/cctrans

Dependancy problem solved for https://doi.org/10.6084/m9.figshare.17009003.v8

Primary LanguagePython

CCTransformationExtraction is a program to extract concept transformations from geo-analytical questions.

Installation

Requirements

The program is implemented in python (version 3.7). Several libraries should be installed (use pip command to install the following libraries) before running the code:

pip install numpy
pip install allennlp
pip install -U spacy
pip install nltk
pip install word2number

To run nltk.pos_tag() dataset need to be downloaded otherwise run with out error message so that makes it demanding to debug nltk model download

sudo python -m nltk.downloader -d /usr/local/share/nltk_data all

Install conda env with yml file

Usage

Run the script Identify.py on GeoAnQu.txt to get training results Results_train_Auto.json. Check the Grammar folder for more details of the functional grammar in GeoAnQu.g4. Check the Dictionary folder for the concept dictionary.
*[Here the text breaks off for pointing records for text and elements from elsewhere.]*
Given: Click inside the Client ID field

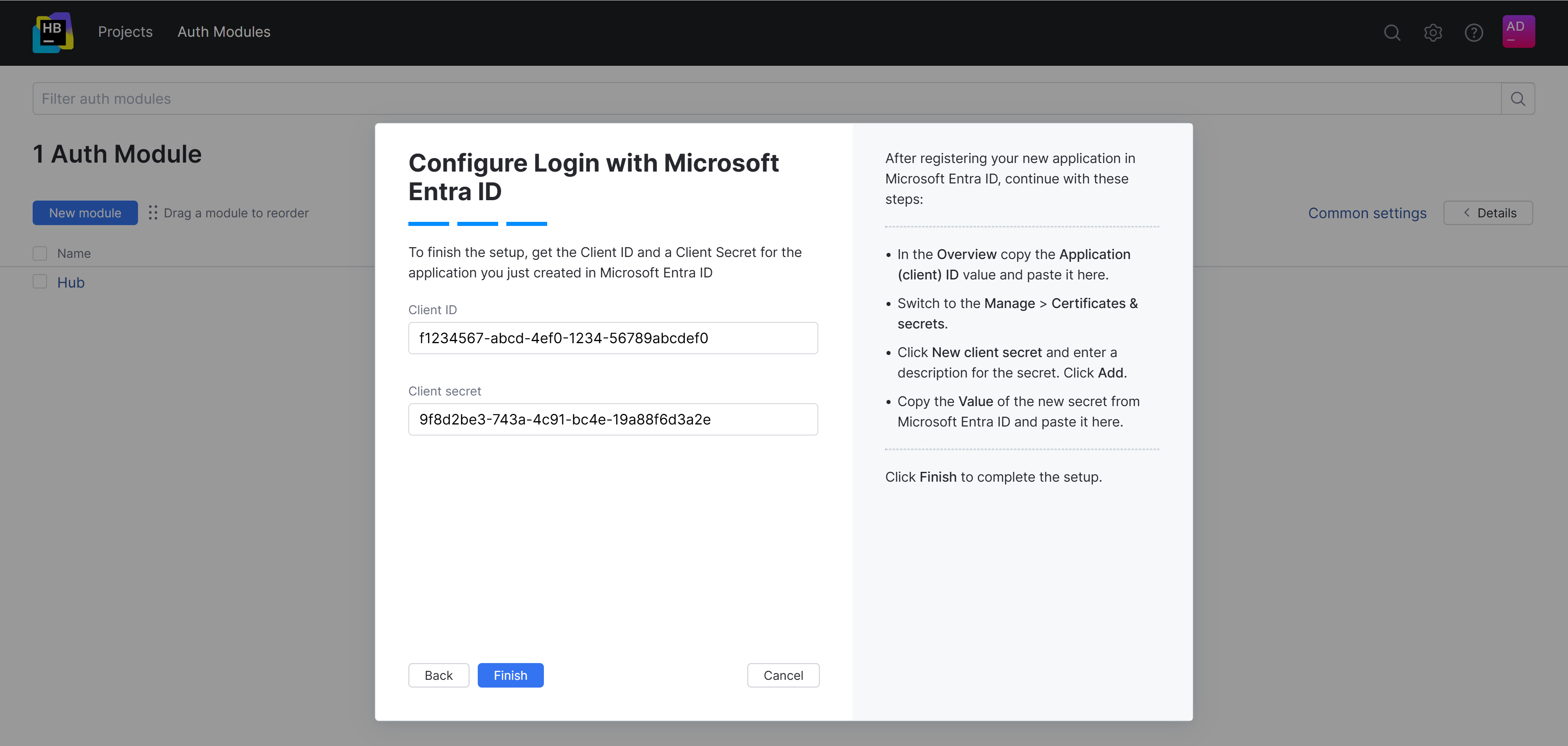Looking at the screenshot, I should click(612, 338).
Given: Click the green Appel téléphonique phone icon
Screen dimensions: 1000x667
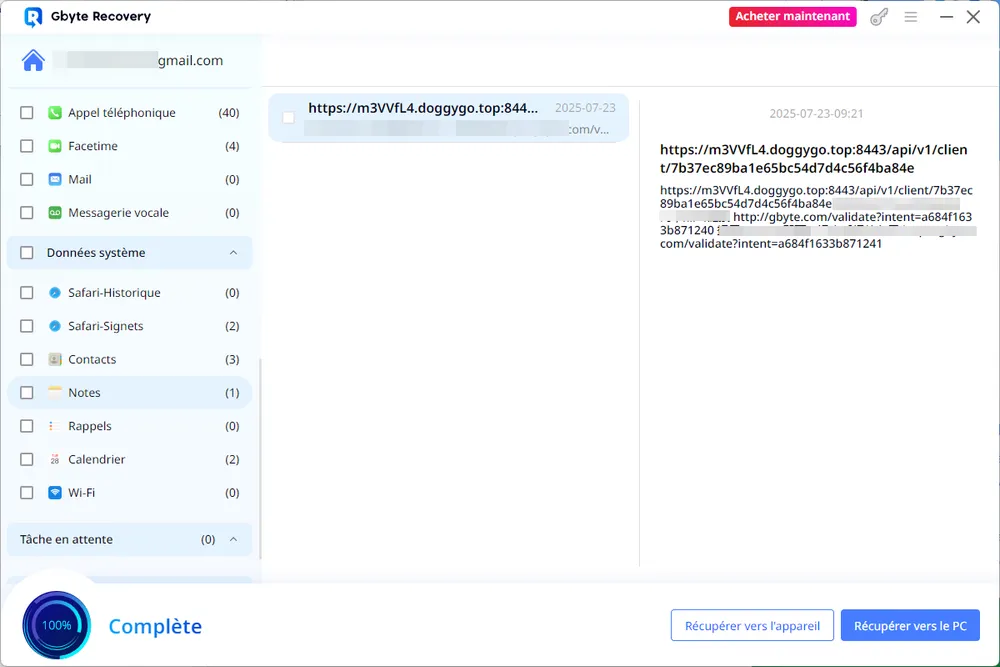Looking at the screenshot, I should coord(55,113).
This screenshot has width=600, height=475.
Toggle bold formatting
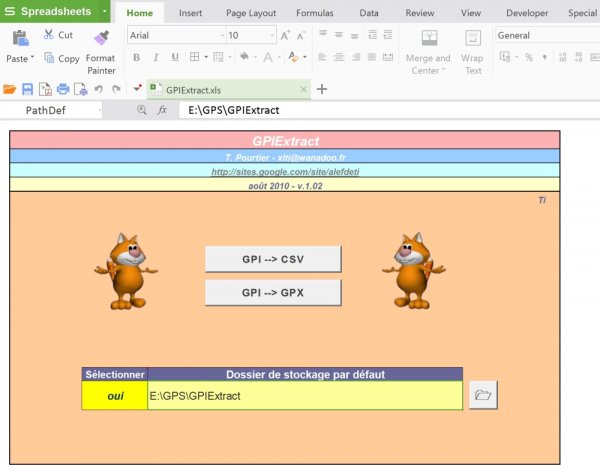pos(136,58)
To check the evaluation, navigate to CCTrans_evaluation folder in the project folder, and use evalTest.py to generate EvaluationResults.csv. Results_test_Auto.json is generated by running Identify.py on test corpus.txt. Results_test_Manual.json is manually generated as the gold standard used in evaluation.

Run sequence

  1. run GeoAnQu.g4 with command antlr4 -Dlanguage=Python3 MyGrammar.g4 (from antrl4 repo)
  2. Specify the file path described above in Identify.py
    1. The parameter name is questionFilePath
  3. run Identify.py by python Identify.py

License

CC BY-NC-ND 4.0